Quicken Loans founder Gilbert back to work after stroke
FILE – In this Nov. 1, 2018 file photo, Cavaliers owner and Quicken Loans founder and Chairman Dan Gilbert speaks at a news conference announcing the 2022 NBA All -Star game, in Cleveland. Gilbert is slowly returning to work eight months after suffering a stroke. The 58-year-old entrepreneur returned to his Detroit office early this year. In an interview with Crain’s Detroit Business, he said he spends one or two days a week in his office, using a wheelchair and accompanied by a service dog. (AP Photo/Tony Dejak, File)
DETROIT (AP) — Quicken Loans founder and Chairman Dan Gilbert is slowly returning to work eight months after suffering a stroke.
Gilbert, 58, returned to his Detroit office early this year. He’s there one or two days a week, using a wheelchair and accompanied by a service dog named Cowboy. He also spends three or four hours a day working with physical and occupational therapists at his home.
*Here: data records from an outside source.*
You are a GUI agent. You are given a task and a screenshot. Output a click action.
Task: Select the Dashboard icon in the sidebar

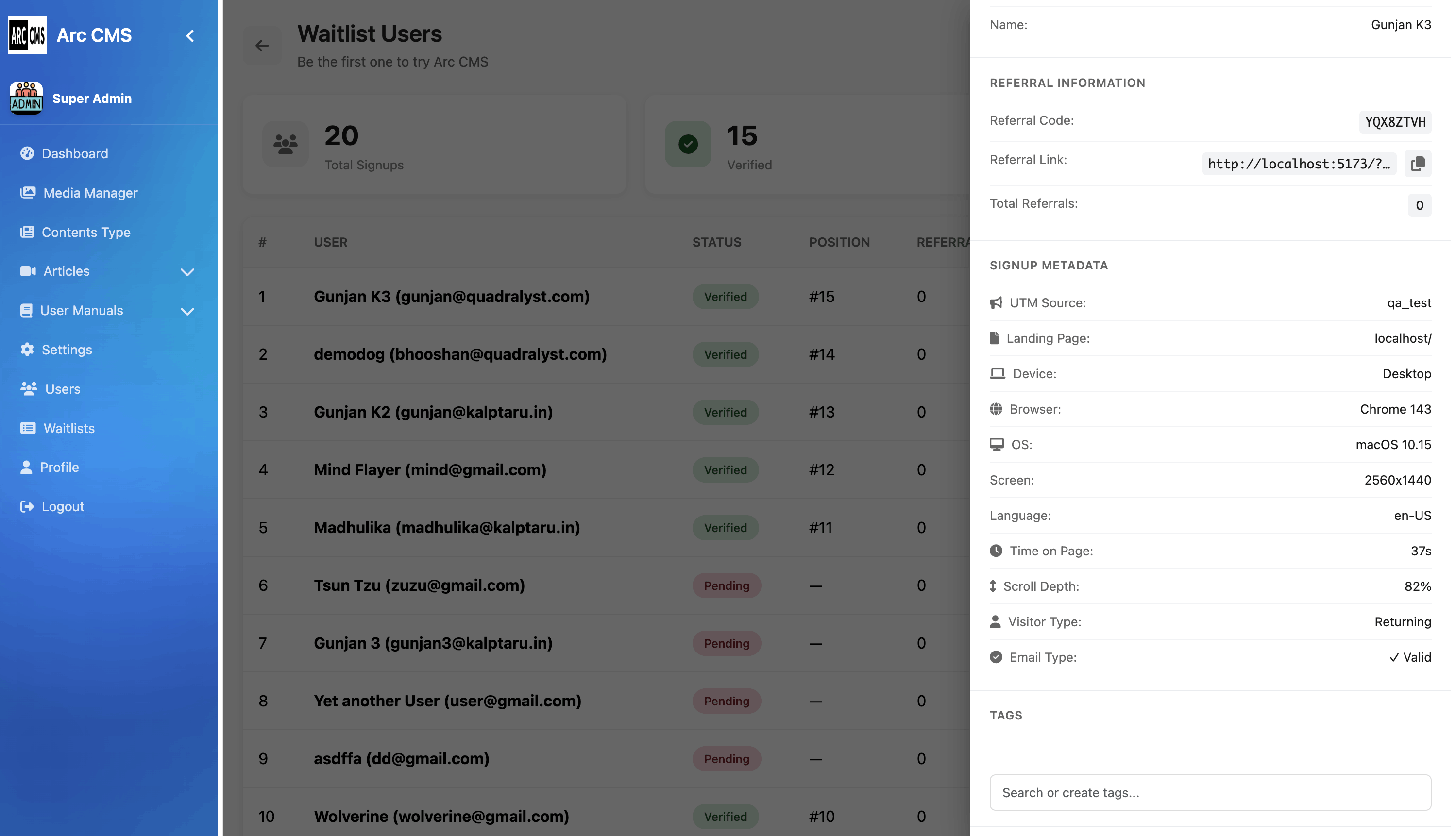click(27, 153)
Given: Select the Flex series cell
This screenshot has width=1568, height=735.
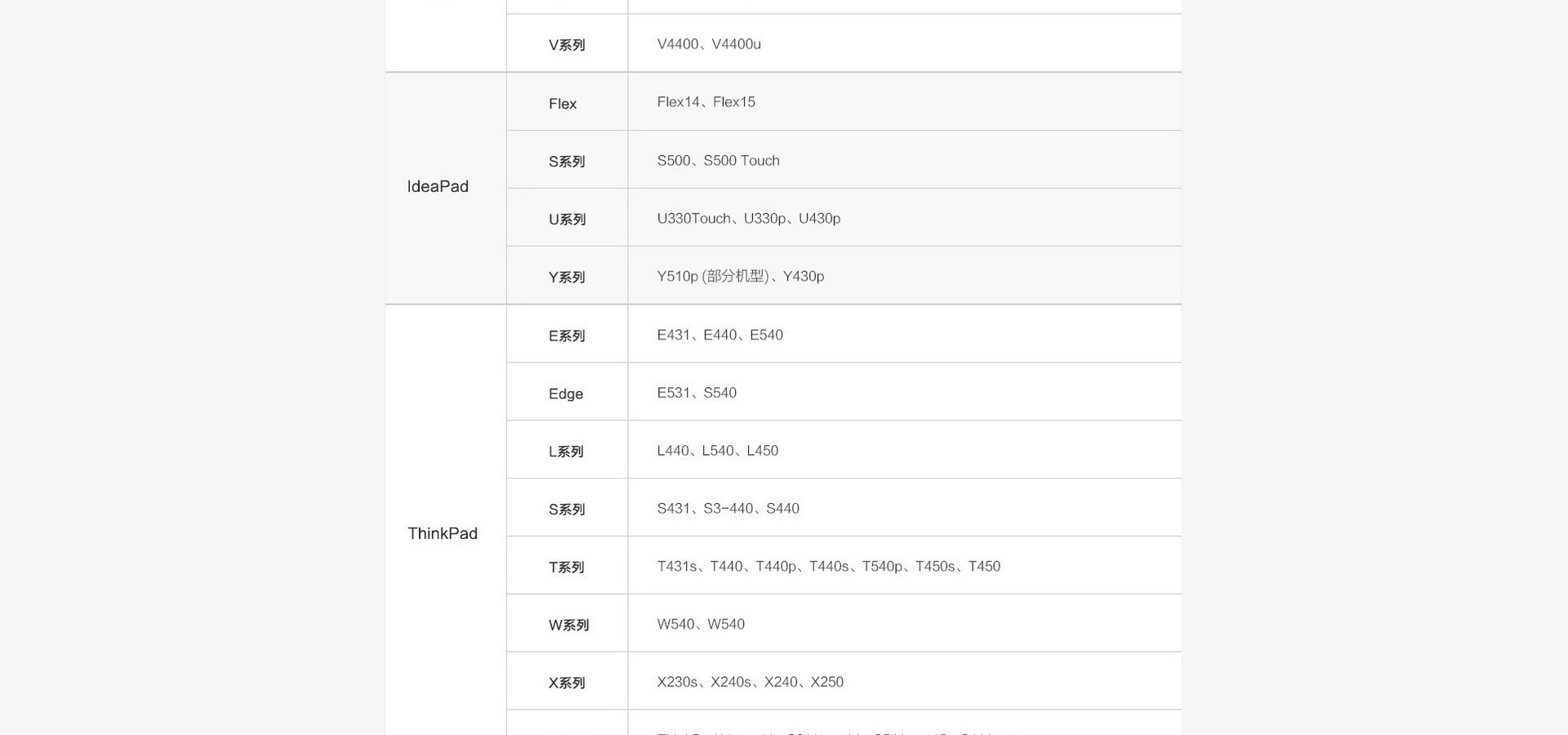Looking at the screenshot, I should [567, 102].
“When you have a stroke, here’s the problem with it: Everything is hard. Everything,” Gilbert told Crain’s Detroit Business in his first interview since the stroke. “Like you wake up, getting out of bed is hard, going to the bathroom is hard, sitting down eating at a table is hard. You name it. You don’t get a break. You’re like trapped in your own body.”
Gilbert is scheduled to give his first public speech since the May 25 stroke this Friday at the Crain’s Newsmakers of the Year luncheon in Detroit.
It’s a change of pace for the hard-charging executive, who also owns the NBA’s Cleveland Cavaliers and several other sports teams. Right before his stroke, Gilbert was texting Michigan’s governor about a deal to get long-term funding for road repairs.
Gilbert was hosting a party just before Memorial Day when his vision seemed suddenly blurry. His wife and a physician friend convinced him to go to the hospital after he started showing other signs of a stroke, including facial asymmetry, arm drift and speech difficulty.
Gilbert said he had a blood clot in his carotid artery that was cutting off the blood supply to his brain. Doctors implanted seven stents inside his carotid artery to open the blood vessel.
“If that artery was blocked more minutes than it was, it would have been much worse,” Gilbert said.
Gilbert spent eight weeks at a rehabilitation center in Chicago last summer. He is able to walk with a cane but still struggles to move his left arm.
Gilbert said his current priority is the construction of a skyscraper in downtown Detroit. His real estate company, Bedrock Detroit, broke ground on the building in 2017.